À tant de variations diverses, religieuses, philosophiques, politiques et poétiques, que nous notons, il en est une à ajouter encore, celle même que nous autres critiques, en les remarquant, nous subissons. Selon que nous les jugeons, en effet, ces variations, à l’âge des espérances indéfinies ou à celui déjà des méfiances croissantes, nous sommes tentés de les qualifier de noms différens. Ce que nous appelions progrès, il y a peu d’années encore, nous paraîtrait plutôt une déviation aujourd’hui, non pas peut-être qu’au dehors l’état de choses du talent ait beaucoup changé, mais parce que surtout nous le revoyons nous-même avec moins de soleil.

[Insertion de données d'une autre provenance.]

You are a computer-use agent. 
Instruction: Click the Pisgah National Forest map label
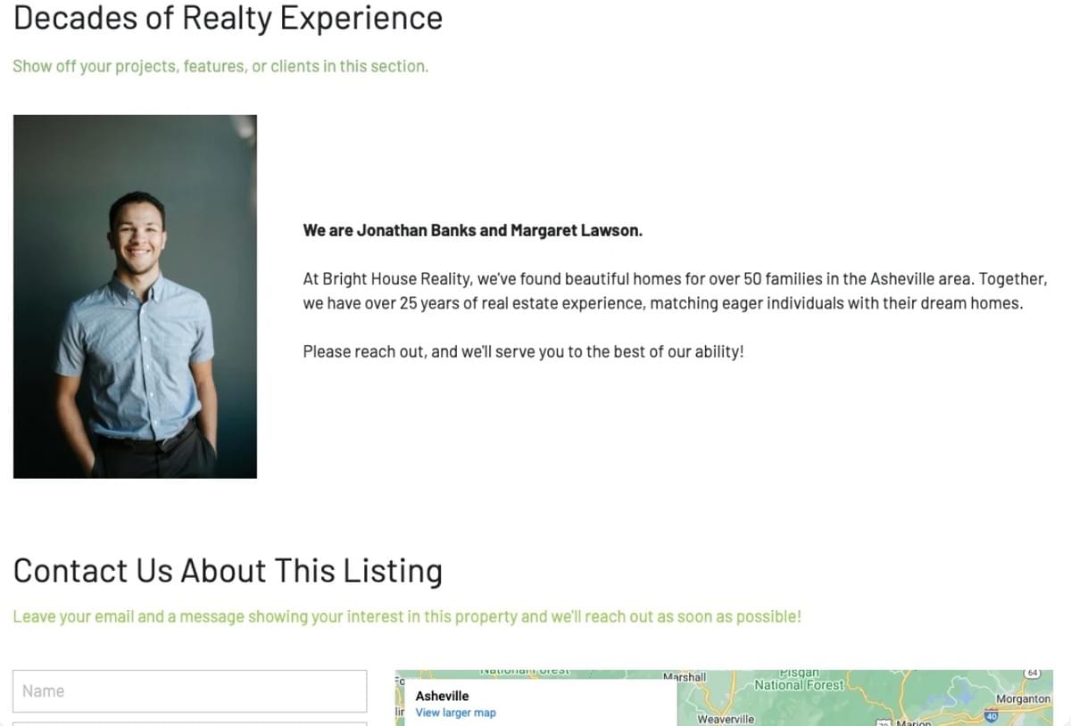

Rien n’est plus triste, sans doute, que cette nécessité où l’on croit être de venir mettre successivement une barre rigoureuse à chacune de ses admirations les plus profondes, et de prononcer ce fatal : Tu n’iras pas plus loin, dans une louange chère au cœur et qu’on ne croyait pas pouvoir épuiser. Tout cela, d’ailleurs, est si variable, si peu certain de jugement et d’impression, qu’on a dû hésiter long-temps. À quel point, dans un talent, le développement légitime cesse-t-il et dégénère-t-il en débordement et en ravage ? Où la transformation doit-elle convenablement s’arrêter, et où la déviation véritable commence-t-elle ? Quel est l’endroit, la mesure indécise où le lac tant aimé n’est plus lui-même, et s’affaisse et se noie indéfiniment, et n’offre plus que flaque immense de poésie ? Les talens de poètes sont, en avançant, aux prises avec des difficultés de tous genres : il faudrait rester fidèle à soi-même sans s’immobiliser, se renouveler sans se rompre. Gœthe se renouvelle, mais il se rompt l’ame à toute croyance. Manzoni reste fidèle, mais il se tait. Entre tous ces écueils et bien d’autres, M. de Lamartine du moins fait-il ce qu’il peut ?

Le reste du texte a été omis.